Because cancer is a disease with multiple factors, imaging has to display the variant mechanisms and stages of pathogenesis. Tumour volume characteristics can only show response delay to therapy and can’t indicate the metabolism and other parameters. Thus its application alone as a measure of disease development is not inadequate. That’s the reason for using multiple imaging methods for managing cancer. Multiple imaging techniques such as PET/CT incorporates the benefits of PET (i.e. metabolic sensitivity) and CT (i.e. temporal and spatial resolution). Integration of imaging techniques such as SPECT/CT, PET/CT, PET and MR and ultrasound and MR in the future will require developing standard approaches to perform longitudinal studies about the response to therapy [25].

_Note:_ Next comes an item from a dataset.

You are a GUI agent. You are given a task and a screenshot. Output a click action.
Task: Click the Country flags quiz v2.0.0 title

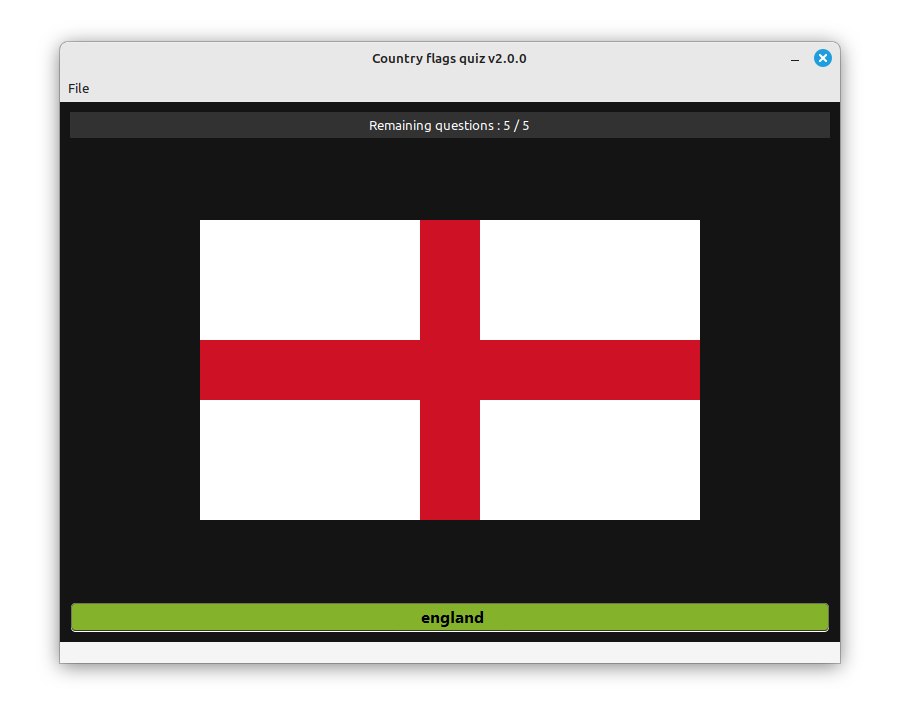pos(449,58)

At last, integrating various imaging technologies will lead to diagnostic orthogonality. It is supposed that the combination of such information not only provides a mean to validate individual technologies in the future but also forms a part of the diagnostic process, particularly for prediction, early detection and early therapy response of the disease [17]. In this review, the most recent technologies in the world’s newest research studies are introduced. Also, new scientific methods for the examination, diagnosis and evaluation of benign and malignant tumours are presented.
Digital imaging systems
Full field digital mammography is one of the helpful digital imaging systems for breast cancer diagnoses. It has several privileges over film-based techniques for screening of breast [26] including increased dynamic range, improved sensitivity for dense breasts, lower dose, digital archiving, computer-aided detection/diagnosis, telemedicine, tomosynthesis, softcopy review, 3-D visualisation techniques and reducing breast compression pressure. Overlapping and obscuring malignancies by normal structures like glandular tissue in the breast, particularly those placed deep in the breast is a potential constraint of 2D mammograms. This can cause cancers to be skipped in the scan.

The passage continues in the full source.